There is hope for the future of opioid drug abuse as the millennial generation nears the age where chronic pain is becoming more prevalent.
In a recent research study conducted by the American Society of Anesthesiologists, millennials would rather perform lifestyle changes over the use of drugs to combat the pain. However, although this is a positive move in the right direction, the study also suggests that millennials are also somewhat desensitized to opioid use.
With 60 percent of millennials reporting chronic pain, their choice to make lifestyle changes versus taking pain medication is a light of hope for the opioid epidemic that has now been declared by President Donald Trump a national emergency. Unlike their parents’ generation, this generation looks to exercise, quitting smoking, and eating healthy to remedy their conditions. In the coming years this trend could mean a possible end to the opioid crisis.

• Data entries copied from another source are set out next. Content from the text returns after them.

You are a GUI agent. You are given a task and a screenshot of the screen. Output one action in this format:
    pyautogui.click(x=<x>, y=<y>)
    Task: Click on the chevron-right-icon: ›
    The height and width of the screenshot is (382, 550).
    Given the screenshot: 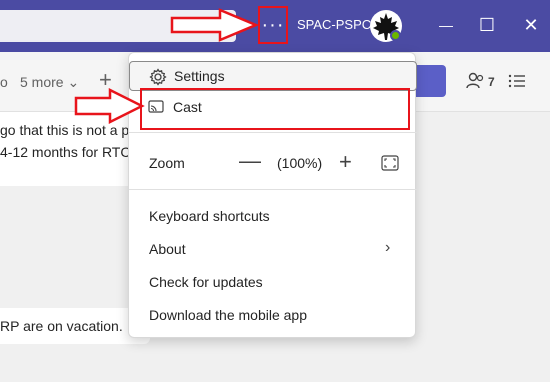 What is the action you would take?
    pyautogui.click(x=388, y=248)
    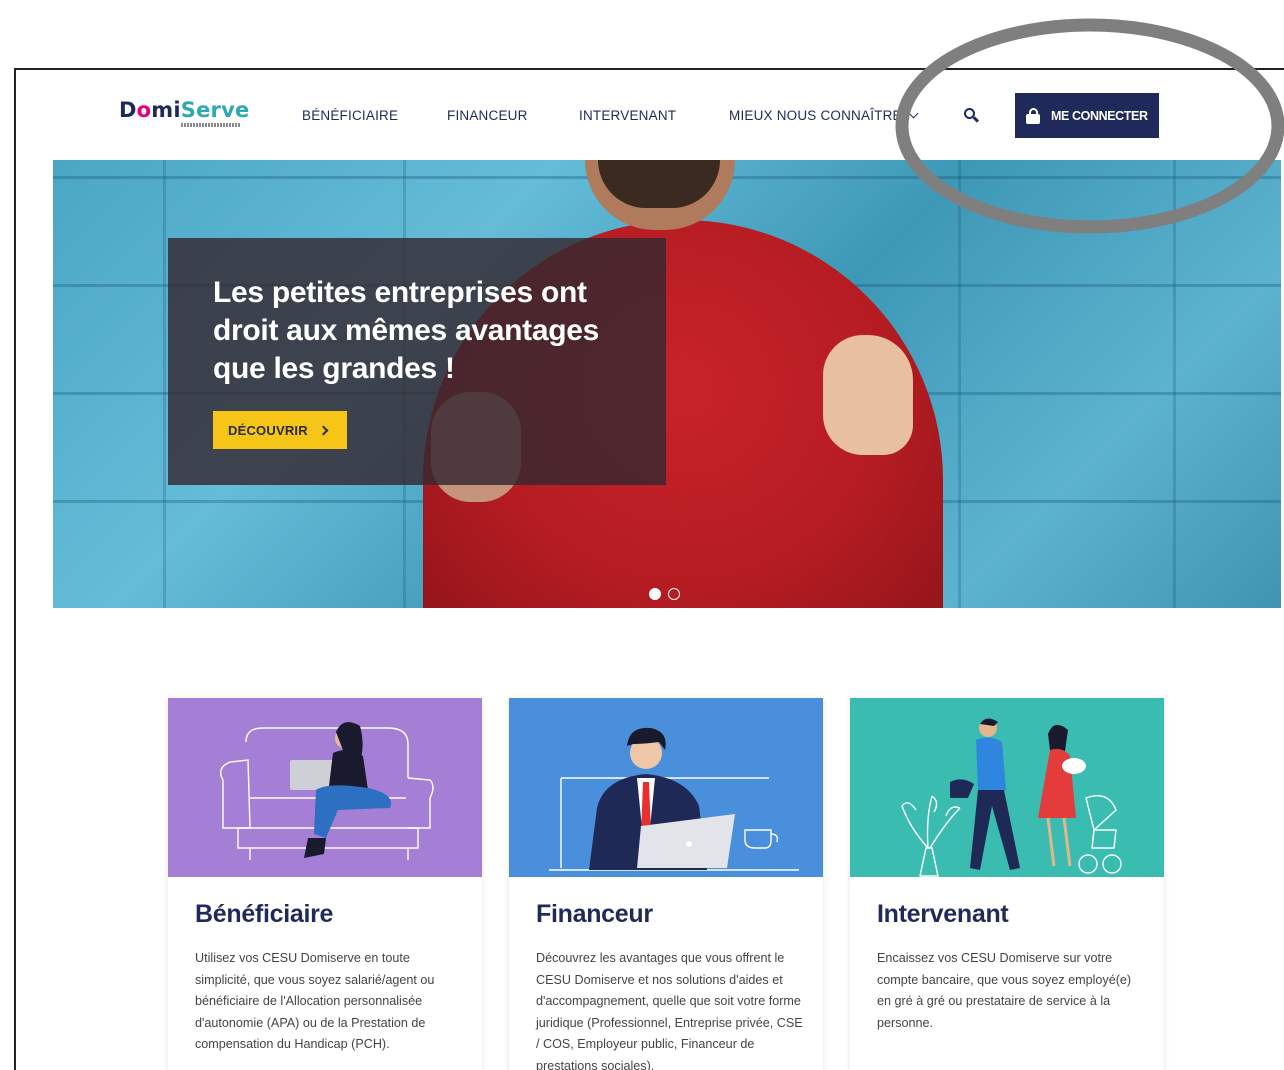 The image size is (1284, 1070). I want to click on highlight-ring-annotation, so click(1090, 126).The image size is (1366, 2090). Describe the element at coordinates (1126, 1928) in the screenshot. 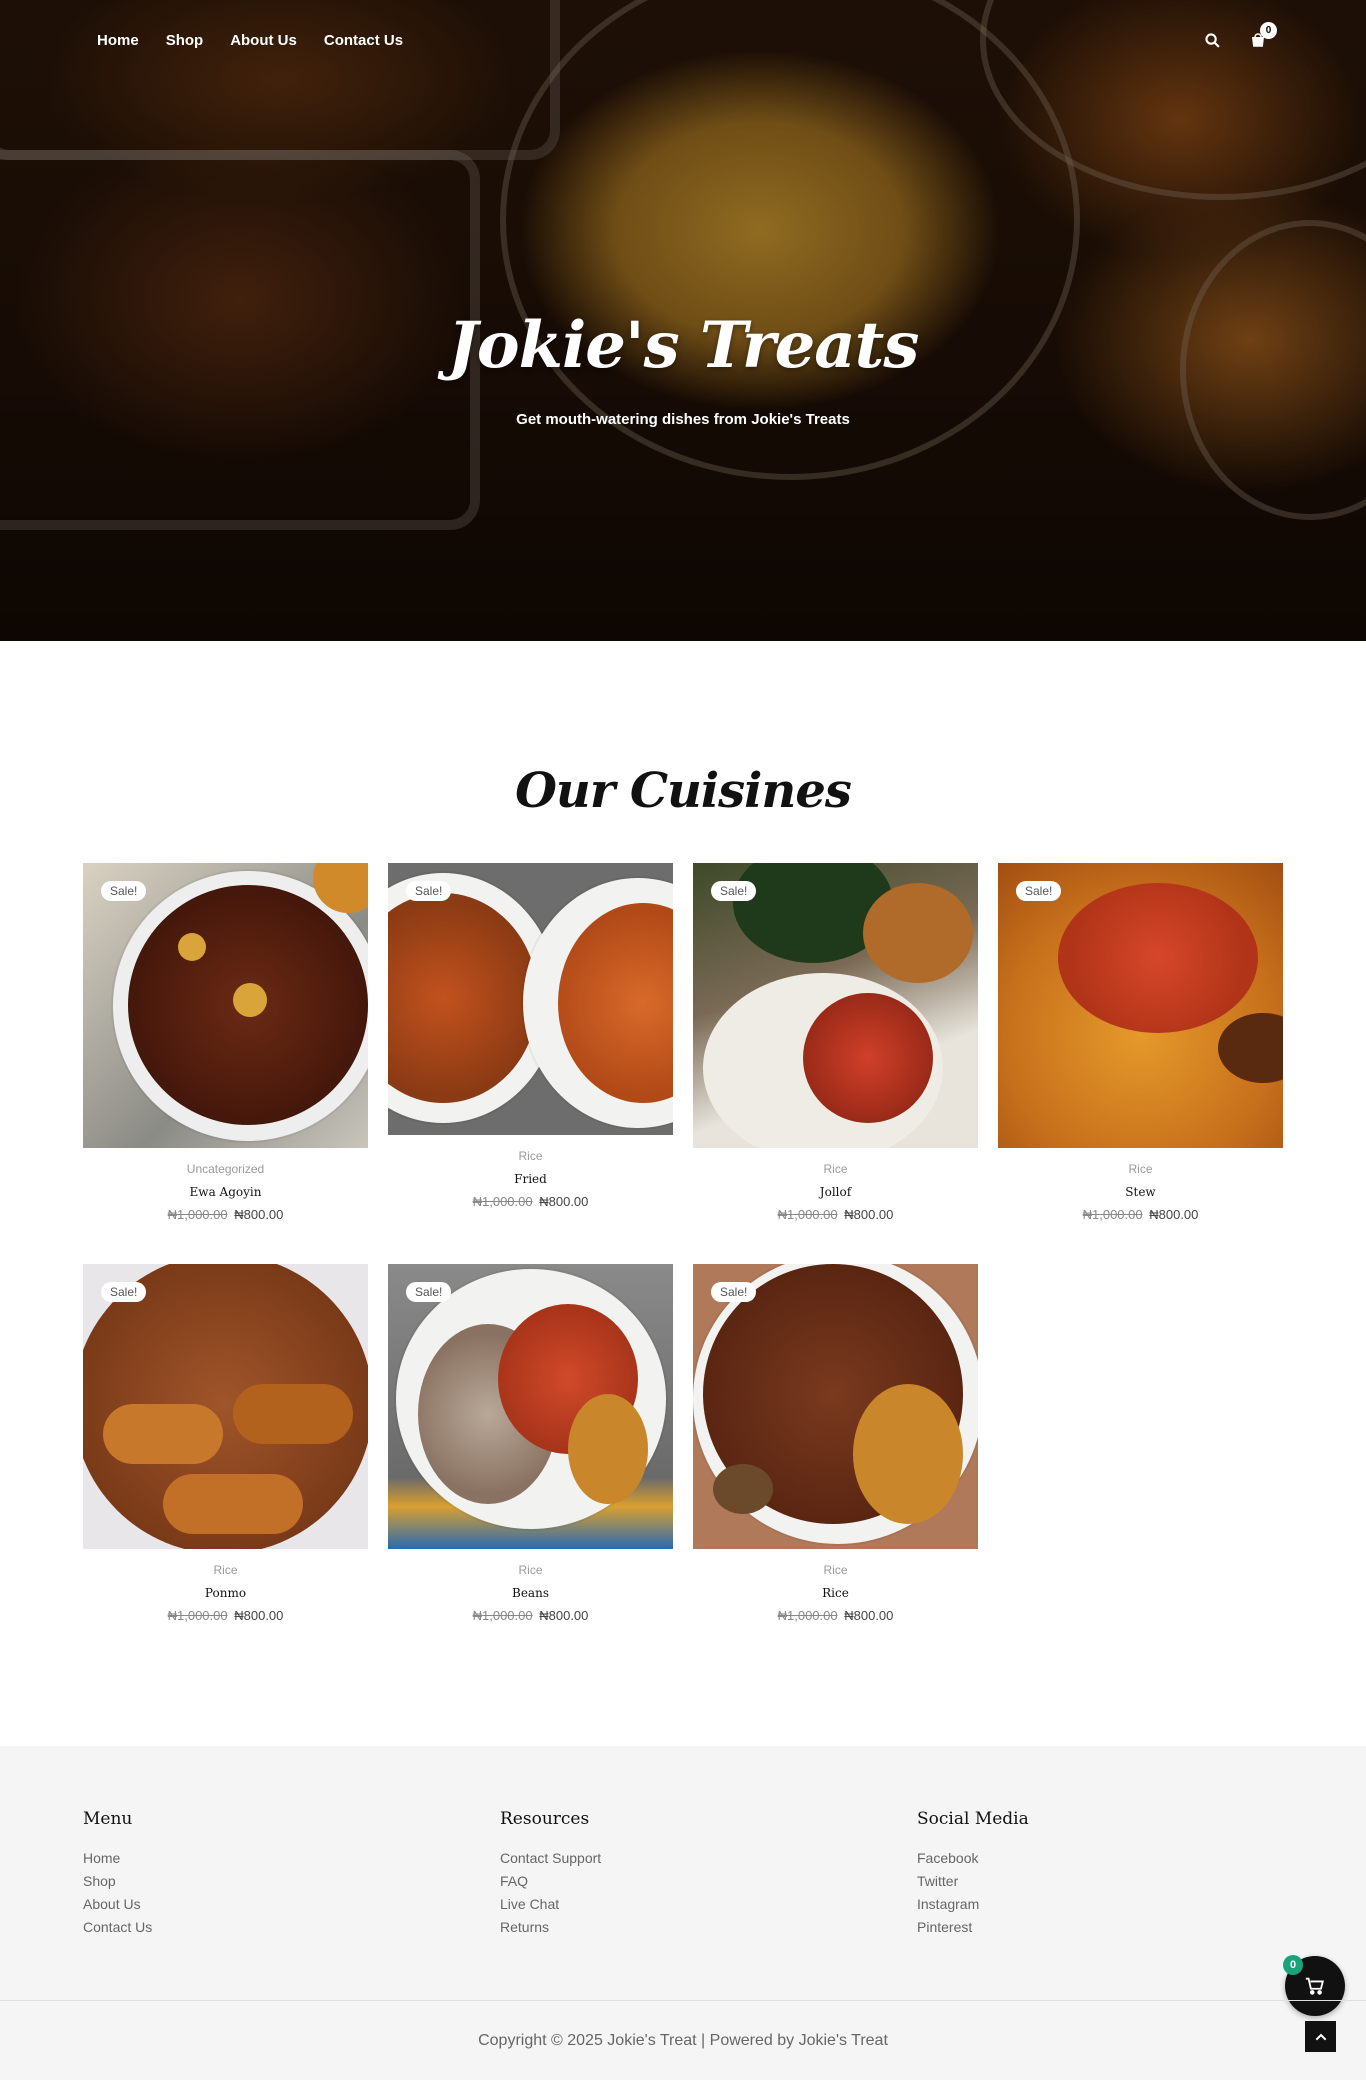

I see `footer-link-pinterest: Pinterest` at that location.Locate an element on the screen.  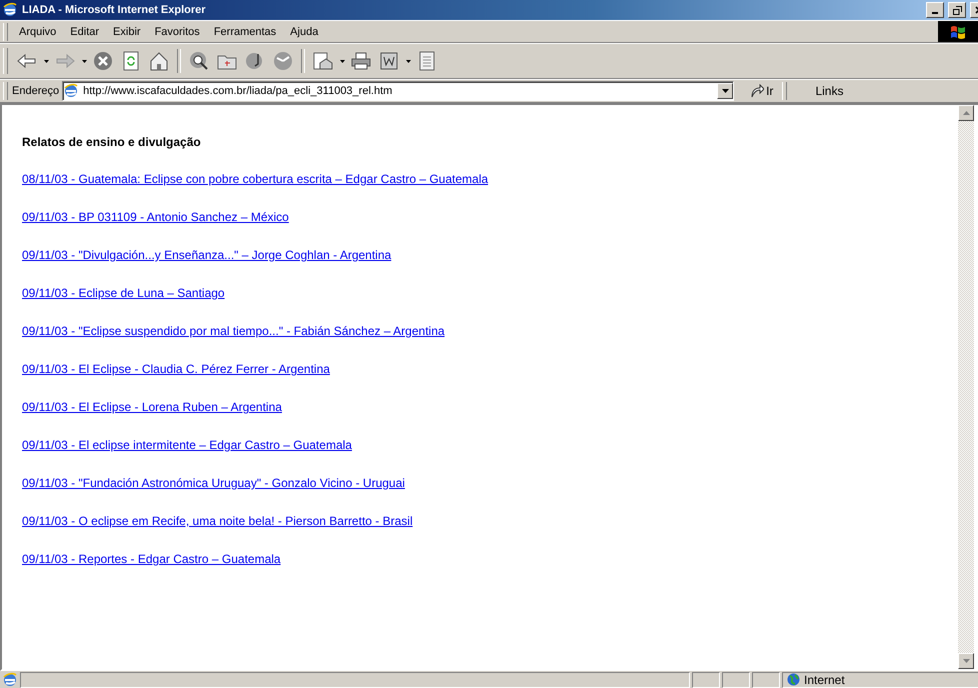
dropdown-button is located at coordinates (726, 91). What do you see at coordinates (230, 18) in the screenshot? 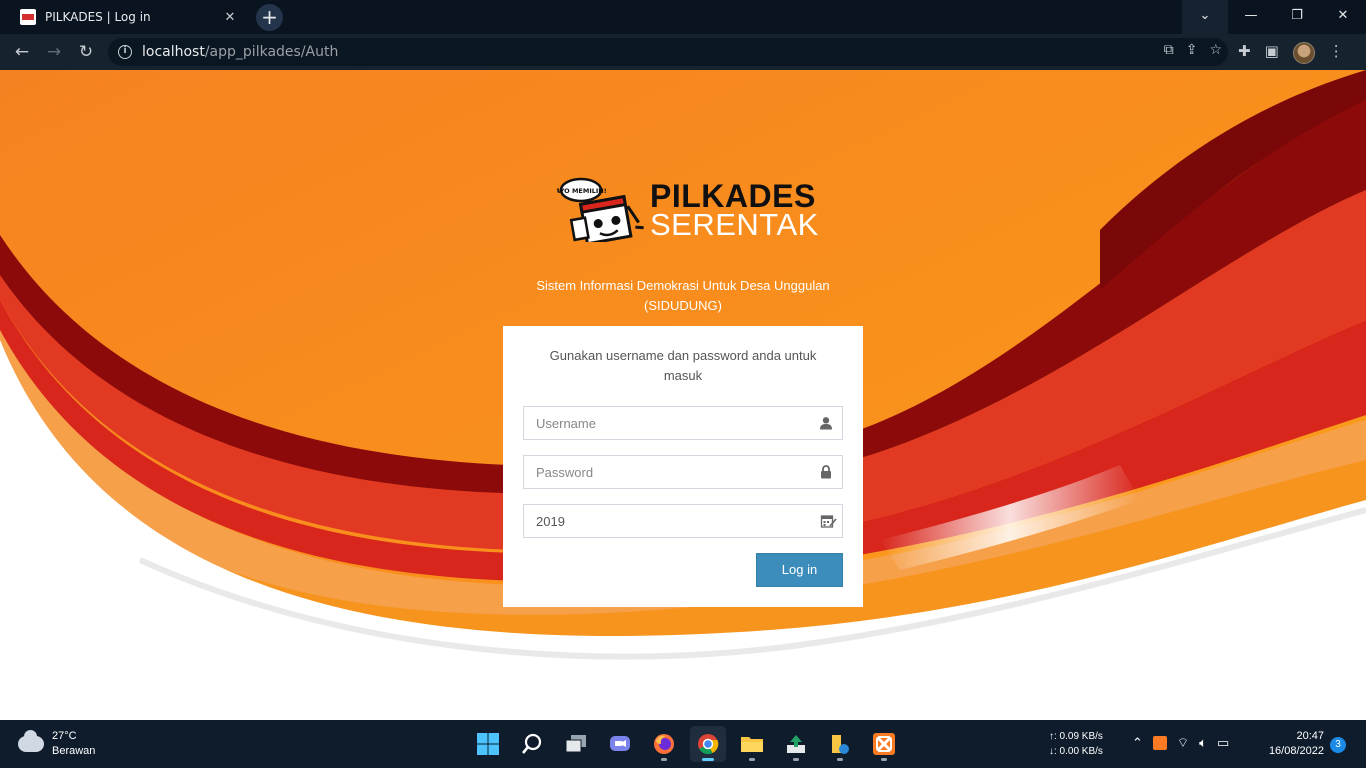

This may be far-fetched however, as the study has also hinted that millennials also are uneducated about opioids and the lifelong implications of abusing them. Perhaps due to their parent’s choice and overwhelming abuse of opioids that has led to the desensitization of the drugs. The study suggests that nearly 30 percent of millennials believe that it is OK to take opioids without a prescription, as well as 1 in 10 admitted to knowing someone who obtained opioids inappropriately from a house member’s prescription.
Another aspect further solidifying the generations’ poor knowledge of opioids is that they are openly unaware of the proper disposal of the drugs. Only 37 percent of millennials know that police stations, hospital pharmacies, and drug stores second as an opioid collection center.
Yet despite this worrying information, millennials making safer and more effective pain management choices is a good sign of change in the present opioid epidemic plaguing the nation as a whole.